WEBサイトのシステム改修の提案をしたら、
「その改修の趣旨はこれだな」
と上司から渡された本。
インバウンドマーケティングとは、インターネットが普及した時代における消費者・購買者の情報行動を真摯に捉えることによって、広告を中心とした企業マーケティングが長らくもっていた課題を解決しようという試みでもある。
今までのマーケティングは、人がいるところ(広告媒体やイベントなど)をターゲットにしてリーチするという点で「Hunter(狩猟民)」型マーケティングだった。
対してインバウンドマーケティングは「Harvester(農耕民)」型マーケティングであり、自分たちで種をまき、育てるもの。

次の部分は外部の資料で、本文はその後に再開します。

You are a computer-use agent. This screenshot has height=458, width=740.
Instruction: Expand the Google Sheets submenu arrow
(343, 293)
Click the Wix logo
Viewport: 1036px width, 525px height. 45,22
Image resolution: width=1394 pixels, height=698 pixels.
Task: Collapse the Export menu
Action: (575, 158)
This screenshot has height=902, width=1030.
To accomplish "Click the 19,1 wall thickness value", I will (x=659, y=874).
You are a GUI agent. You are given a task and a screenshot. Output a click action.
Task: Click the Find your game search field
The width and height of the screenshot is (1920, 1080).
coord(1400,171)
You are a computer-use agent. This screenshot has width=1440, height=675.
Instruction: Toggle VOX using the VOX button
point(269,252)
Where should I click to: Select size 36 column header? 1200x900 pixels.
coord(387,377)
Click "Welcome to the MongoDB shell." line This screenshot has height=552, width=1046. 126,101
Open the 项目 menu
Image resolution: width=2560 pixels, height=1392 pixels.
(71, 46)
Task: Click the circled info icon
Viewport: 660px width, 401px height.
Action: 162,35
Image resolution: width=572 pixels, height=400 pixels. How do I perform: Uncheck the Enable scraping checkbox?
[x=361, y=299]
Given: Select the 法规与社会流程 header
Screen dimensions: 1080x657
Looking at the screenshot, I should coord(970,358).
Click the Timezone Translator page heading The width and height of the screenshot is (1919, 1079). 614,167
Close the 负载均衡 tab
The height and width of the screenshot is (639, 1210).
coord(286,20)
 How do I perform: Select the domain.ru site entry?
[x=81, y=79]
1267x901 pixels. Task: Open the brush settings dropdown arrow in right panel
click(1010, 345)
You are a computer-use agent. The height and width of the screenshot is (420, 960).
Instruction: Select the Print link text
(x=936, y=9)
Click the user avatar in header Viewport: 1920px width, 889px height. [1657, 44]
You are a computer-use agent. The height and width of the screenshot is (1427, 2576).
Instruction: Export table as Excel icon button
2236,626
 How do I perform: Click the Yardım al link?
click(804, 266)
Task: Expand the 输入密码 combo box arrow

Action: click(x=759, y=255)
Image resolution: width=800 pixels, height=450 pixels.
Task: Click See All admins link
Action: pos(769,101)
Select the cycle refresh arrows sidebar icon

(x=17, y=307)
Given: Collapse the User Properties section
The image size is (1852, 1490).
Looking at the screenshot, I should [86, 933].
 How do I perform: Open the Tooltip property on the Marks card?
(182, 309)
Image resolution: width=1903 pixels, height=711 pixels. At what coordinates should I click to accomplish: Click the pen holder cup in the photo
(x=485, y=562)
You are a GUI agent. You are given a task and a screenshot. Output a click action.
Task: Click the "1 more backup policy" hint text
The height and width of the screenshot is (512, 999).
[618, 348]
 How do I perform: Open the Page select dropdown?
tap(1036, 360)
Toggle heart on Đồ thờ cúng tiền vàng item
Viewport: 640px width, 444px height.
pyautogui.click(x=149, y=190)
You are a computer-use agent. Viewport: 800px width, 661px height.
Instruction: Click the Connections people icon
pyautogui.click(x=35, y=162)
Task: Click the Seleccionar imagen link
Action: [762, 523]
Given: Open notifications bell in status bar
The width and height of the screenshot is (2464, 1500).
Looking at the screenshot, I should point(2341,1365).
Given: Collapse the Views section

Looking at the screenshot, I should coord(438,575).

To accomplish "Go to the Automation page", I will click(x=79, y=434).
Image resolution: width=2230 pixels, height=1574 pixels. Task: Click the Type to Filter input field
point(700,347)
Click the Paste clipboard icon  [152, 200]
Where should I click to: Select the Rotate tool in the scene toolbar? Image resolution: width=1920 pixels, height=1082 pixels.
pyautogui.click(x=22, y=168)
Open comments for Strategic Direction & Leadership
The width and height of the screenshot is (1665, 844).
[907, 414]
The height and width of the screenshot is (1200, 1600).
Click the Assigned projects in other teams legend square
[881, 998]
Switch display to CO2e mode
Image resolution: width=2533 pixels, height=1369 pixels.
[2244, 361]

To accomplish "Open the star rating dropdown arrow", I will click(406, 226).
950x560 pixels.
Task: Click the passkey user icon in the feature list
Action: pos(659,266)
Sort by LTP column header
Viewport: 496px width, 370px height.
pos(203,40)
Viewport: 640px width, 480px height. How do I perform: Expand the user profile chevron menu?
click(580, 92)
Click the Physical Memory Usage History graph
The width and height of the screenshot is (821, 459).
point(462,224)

「インバウンドマーケティング」というのは、言ってみればマーケティングを行う時のマインドセット、すなわち「態度・姿勢・考え方」そのもの。
人間と言うのは、色々な情報が流れているような環境下で、それぞれが自分にとって重要だと認識した情報だけに注意を示すという認知特性があると言われている。
これを心理学の世界では「選択的注意(Selective attention)」と呼ぶ。
情報過多・情報洪水時代において、人々は”選択的注意(Selective attention)”によって情報を選り好みしている。だから、マーケターは”選択肢としての魅力(Selective attraction)”を準備しなければならない。
インバウンドマーケティングが、これまでの考え方とは違うポイントが二つある。
1つは「マーケター側ではなく、人々のタイムライン(時間軸)に合わせたマーケティングを行うこと」。
もう1つは「マーケティングを好かれるものにしよう」(lovable marketing)ということ。
インバウンドマーケティングは、SEOの新しい名前ではない。
それは、organic(お客さんを自然な流れで連れてくる) で earned marketing(自分たちで努力するマーケティング)な、あらゆるチャネルを用いたマーケティングのことなのだ。
<検索連動型広告の歴史>
1997年 米国のアイデアラボ社の「GoTo.com」後に「Overture」と名前を変え、その後2003年にYahoo!傘下の企業となる。
1クリックあたりに支払う金額が高ければ高いほど、上位の位置の枠を獲得することができた。
2000年からスタートしたGoogleのAdWordsは入札金額とクリック率を乗じた数値で順位を決めた。クリック率をみることで「その広告がユーザーに指示されている」と考えた。このGoogle AdWordsの考え方は非常に画期的すぎて、当初は中々理解されなかった。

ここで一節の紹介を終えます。